• [TAREFA 1] No trecho sobre a indivisibilidade dos direitos humanos, por que a dicotomia entre as categorias de direitos é considerada juridicamente infundada?
• [TAREFA 2] Traduza para o inglês esta frase do trecho sobre a indivisibilidade dos direitos humanos: «Nesse sentido, cabe acrescentar que a classificação tradicional das "gerações de direitos" não corresponde ao desenvolvimento do processo de efetivação e solidificação dos direitos humanos.»
• [TAREFA 3] Transcreva o trecho sobre a indivisibilidade dos direitos humanos de "políticos de um" até "direitos humanos.".

• [TRECHO FORNECIDO]
- - - -

A indivisibilidade terminou com a dicotomia entre as "categorias de direitos" (civis e

políticos de um lado; econômicos, sociais e culturais, de outro), historicamente

incorreta e juridicamente infundada, porque não há hierarquia quanto a esses

direitos, estando todos eqüitativamente balanceados, em pé de igualdade. Nesse

sentido, cabe acrescentar que a classificação tradicional das "gerações de direitos"

não corresponde ao desenvolvimento do processo de efetivação e solidificação dos

direitos humanos.

- - - -

• [DADOS BRUTOS]
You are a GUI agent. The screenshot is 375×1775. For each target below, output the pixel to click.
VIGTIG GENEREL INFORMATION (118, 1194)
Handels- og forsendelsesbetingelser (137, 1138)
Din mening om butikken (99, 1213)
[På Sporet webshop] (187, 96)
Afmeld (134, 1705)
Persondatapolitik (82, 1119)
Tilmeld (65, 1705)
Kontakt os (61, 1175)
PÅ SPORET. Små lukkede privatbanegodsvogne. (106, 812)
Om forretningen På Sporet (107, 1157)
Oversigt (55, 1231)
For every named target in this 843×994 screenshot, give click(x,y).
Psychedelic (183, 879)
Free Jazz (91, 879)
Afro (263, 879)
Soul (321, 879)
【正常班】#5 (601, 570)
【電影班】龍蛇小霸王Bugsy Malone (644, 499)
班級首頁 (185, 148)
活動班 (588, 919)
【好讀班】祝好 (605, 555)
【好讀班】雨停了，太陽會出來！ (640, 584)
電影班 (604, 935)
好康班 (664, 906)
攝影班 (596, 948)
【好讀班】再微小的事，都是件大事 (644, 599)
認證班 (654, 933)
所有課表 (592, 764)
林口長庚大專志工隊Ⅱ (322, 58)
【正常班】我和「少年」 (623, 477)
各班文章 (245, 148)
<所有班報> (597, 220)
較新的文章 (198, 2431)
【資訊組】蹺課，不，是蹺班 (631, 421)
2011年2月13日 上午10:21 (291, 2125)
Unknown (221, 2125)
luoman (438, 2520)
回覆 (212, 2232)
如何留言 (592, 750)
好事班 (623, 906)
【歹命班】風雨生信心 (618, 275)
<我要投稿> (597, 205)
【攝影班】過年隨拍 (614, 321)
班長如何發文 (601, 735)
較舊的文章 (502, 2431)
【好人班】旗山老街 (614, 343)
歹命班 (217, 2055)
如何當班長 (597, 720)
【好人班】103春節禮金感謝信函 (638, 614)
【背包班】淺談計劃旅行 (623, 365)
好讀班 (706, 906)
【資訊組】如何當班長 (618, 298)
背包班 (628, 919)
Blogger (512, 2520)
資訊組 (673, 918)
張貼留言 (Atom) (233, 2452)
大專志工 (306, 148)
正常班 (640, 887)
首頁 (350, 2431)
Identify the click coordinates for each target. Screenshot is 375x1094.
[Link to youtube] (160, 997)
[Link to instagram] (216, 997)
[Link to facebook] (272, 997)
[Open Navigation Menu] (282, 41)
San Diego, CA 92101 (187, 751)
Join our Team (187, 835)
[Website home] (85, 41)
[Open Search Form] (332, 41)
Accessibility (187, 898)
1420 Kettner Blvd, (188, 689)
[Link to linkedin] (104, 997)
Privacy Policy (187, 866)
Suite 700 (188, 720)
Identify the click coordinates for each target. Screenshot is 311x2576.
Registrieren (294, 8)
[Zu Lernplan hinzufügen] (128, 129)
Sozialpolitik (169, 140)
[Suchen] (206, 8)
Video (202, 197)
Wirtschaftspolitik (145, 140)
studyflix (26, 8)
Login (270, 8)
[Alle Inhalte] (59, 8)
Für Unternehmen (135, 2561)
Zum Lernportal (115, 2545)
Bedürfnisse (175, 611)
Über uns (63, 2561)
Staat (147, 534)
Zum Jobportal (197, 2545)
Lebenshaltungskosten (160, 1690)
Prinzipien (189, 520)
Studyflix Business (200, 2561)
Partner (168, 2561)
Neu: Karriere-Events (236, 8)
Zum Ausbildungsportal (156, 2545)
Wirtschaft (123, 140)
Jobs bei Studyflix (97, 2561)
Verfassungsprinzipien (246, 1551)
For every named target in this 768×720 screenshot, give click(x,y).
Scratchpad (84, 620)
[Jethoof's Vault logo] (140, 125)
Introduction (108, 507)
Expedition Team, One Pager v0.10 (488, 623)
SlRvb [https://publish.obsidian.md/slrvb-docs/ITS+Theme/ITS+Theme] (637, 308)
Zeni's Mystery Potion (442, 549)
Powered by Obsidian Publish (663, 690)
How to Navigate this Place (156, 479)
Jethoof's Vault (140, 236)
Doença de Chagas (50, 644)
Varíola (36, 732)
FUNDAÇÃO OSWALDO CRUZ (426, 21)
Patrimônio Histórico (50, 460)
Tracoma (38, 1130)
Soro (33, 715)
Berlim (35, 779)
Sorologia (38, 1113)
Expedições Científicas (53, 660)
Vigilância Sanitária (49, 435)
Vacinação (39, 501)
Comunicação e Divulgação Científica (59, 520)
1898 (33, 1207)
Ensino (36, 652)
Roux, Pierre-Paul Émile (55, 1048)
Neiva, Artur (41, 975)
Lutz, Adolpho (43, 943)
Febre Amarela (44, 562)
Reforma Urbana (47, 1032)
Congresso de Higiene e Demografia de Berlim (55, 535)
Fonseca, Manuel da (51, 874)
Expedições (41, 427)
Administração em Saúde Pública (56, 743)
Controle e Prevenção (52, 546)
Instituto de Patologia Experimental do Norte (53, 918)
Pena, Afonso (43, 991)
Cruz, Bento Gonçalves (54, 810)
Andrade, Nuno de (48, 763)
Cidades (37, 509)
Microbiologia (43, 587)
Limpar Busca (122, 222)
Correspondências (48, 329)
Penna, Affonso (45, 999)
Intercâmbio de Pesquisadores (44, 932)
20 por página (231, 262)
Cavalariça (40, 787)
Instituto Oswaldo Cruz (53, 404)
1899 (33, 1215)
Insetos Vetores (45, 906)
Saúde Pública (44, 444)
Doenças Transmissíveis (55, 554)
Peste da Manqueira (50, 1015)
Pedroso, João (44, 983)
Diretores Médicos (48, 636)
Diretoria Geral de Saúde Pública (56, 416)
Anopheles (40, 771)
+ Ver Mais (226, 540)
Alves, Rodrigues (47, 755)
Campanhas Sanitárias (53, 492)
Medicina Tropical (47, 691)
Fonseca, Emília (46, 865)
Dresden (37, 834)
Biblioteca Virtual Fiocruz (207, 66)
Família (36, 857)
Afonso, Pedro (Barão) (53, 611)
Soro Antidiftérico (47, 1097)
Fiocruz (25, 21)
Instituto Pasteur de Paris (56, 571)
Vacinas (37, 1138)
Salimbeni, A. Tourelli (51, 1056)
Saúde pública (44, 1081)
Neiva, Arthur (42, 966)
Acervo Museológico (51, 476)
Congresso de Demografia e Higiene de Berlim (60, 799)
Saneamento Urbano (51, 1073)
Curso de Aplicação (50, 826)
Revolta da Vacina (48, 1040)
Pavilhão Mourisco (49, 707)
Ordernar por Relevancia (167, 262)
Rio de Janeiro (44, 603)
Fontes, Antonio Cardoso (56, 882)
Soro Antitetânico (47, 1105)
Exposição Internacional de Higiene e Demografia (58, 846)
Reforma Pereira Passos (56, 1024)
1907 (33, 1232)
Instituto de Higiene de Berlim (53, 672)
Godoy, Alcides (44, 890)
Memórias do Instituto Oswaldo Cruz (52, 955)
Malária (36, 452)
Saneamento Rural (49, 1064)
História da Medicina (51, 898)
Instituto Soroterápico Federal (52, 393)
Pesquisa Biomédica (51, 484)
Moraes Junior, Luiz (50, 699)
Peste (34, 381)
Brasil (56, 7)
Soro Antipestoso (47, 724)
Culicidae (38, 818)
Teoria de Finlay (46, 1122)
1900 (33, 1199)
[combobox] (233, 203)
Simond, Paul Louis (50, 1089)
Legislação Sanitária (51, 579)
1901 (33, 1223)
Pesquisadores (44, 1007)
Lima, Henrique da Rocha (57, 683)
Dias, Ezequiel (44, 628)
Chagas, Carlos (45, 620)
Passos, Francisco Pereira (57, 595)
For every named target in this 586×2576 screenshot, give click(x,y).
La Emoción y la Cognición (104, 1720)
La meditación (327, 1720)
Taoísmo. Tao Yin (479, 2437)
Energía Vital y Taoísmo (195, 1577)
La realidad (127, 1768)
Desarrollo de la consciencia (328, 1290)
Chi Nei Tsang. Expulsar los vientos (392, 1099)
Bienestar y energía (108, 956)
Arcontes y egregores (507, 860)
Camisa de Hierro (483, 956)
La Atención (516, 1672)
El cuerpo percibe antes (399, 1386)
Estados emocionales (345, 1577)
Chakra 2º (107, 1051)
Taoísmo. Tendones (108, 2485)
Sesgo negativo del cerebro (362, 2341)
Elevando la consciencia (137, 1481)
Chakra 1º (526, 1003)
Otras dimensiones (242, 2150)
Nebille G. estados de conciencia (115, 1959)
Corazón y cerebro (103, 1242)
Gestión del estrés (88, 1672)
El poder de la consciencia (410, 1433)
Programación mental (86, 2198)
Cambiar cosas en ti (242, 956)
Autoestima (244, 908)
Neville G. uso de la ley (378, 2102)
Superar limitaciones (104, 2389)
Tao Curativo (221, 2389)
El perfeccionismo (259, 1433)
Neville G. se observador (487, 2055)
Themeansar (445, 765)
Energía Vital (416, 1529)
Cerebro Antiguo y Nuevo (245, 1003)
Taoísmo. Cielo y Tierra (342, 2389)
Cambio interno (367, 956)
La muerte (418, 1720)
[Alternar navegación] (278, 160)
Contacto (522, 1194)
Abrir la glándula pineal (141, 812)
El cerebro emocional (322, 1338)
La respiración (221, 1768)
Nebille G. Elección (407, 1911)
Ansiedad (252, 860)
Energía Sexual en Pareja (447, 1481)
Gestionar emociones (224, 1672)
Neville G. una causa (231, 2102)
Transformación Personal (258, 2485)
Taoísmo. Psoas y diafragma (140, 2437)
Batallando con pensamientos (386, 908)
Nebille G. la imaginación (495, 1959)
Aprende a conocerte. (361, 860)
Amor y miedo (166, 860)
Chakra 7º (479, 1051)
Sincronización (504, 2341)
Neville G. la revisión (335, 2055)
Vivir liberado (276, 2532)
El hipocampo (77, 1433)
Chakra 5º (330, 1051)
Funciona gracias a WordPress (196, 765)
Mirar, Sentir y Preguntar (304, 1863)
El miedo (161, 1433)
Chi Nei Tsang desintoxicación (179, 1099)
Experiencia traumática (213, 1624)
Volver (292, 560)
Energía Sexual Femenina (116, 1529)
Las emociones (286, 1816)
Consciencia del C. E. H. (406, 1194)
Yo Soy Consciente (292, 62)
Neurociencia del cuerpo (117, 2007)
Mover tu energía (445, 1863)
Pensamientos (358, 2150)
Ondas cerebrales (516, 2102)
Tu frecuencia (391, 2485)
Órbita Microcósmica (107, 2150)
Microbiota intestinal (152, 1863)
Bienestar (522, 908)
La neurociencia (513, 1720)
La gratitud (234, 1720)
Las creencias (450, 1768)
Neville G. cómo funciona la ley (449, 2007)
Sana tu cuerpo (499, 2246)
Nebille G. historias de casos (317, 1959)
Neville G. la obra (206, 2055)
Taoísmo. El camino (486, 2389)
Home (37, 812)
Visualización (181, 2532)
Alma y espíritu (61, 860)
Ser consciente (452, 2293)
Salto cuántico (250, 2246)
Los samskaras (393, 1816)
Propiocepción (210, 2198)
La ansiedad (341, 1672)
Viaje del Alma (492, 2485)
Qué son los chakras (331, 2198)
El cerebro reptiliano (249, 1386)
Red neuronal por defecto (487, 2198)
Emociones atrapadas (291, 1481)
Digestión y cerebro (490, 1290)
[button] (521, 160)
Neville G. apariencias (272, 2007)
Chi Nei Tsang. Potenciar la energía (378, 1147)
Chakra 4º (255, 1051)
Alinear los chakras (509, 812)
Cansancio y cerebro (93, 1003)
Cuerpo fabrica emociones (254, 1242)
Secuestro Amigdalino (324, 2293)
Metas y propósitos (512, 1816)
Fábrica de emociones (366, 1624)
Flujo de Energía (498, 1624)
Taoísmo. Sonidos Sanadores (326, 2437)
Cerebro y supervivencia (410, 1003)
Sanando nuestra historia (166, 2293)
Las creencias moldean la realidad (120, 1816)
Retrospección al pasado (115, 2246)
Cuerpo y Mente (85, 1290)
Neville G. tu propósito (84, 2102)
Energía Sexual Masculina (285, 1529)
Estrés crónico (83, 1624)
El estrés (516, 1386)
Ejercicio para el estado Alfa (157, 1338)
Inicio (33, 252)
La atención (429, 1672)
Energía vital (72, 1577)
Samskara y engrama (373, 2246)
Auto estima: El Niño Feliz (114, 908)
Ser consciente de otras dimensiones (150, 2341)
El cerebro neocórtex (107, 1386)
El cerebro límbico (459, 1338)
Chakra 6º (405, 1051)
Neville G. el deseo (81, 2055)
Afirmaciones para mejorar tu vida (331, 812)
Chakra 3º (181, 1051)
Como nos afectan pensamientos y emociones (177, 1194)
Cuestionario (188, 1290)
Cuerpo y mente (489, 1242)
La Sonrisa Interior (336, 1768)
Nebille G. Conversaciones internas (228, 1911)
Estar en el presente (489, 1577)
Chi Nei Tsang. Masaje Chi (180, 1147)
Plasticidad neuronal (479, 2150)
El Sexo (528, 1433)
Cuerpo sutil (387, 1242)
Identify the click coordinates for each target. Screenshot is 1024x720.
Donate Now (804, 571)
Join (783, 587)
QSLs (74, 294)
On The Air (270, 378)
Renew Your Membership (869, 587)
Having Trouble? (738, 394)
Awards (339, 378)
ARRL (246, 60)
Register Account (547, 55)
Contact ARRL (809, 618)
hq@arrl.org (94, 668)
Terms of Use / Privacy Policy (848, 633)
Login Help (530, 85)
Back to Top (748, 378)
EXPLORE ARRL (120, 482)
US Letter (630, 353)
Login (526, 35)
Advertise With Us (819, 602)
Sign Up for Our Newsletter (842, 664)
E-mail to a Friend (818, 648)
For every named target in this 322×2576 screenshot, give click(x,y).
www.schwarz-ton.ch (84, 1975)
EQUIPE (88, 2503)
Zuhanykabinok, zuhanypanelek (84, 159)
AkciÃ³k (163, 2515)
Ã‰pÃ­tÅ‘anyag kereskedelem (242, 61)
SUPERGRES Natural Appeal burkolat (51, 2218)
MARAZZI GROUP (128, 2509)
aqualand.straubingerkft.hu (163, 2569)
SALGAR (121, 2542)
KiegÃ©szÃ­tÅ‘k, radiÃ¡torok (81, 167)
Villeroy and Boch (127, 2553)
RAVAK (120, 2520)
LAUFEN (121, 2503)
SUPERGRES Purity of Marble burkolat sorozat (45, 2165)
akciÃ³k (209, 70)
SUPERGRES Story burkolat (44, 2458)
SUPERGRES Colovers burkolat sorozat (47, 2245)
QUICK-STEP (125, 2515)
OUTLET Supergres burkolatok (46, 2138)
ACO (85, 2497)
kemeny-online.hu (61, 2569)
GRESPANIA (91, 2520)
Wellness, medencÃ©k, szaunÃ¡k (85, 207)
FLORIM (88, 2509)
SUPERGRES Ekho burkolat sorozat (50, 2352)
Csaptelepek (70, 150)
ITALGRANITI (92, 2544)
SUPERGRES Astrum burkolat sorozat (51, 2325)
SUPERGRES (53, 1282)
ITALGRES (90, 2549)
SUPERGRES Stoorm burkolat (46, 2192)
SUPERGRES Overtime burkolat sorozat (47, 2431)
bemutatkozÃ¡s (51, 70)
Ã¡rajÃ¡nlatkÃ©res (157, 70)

- - - -

• [RESPOSTA COMPLETA 1] Porque não há hierarquia quanto a esses direitos, estando todos eqüitativamente balanceados, em pé de igualdade.

• [RESPOSTA COMPLETA 2] In this sense, it should be added that the traditional classification of "generations of rights" does not correspond to the development of the process of realization and consolidation of human rights.

• [RESPOSTA COMPLETA 3]
políticos de um lado; econômicos, sociais e culturais, de outro), historicamente

incorreta e juridicamente infundada, porque não há hierarquia quanto a esses

direitos, estando todos eqüitativamente balanceados, em pé de igualdade. Nesse

sentido, cabe acrescentar que a classificação tradicional das "gerações de direitos"

não corresponde ao desenvolvimento do processo de efetivação e solidificação dos

direitos humanos.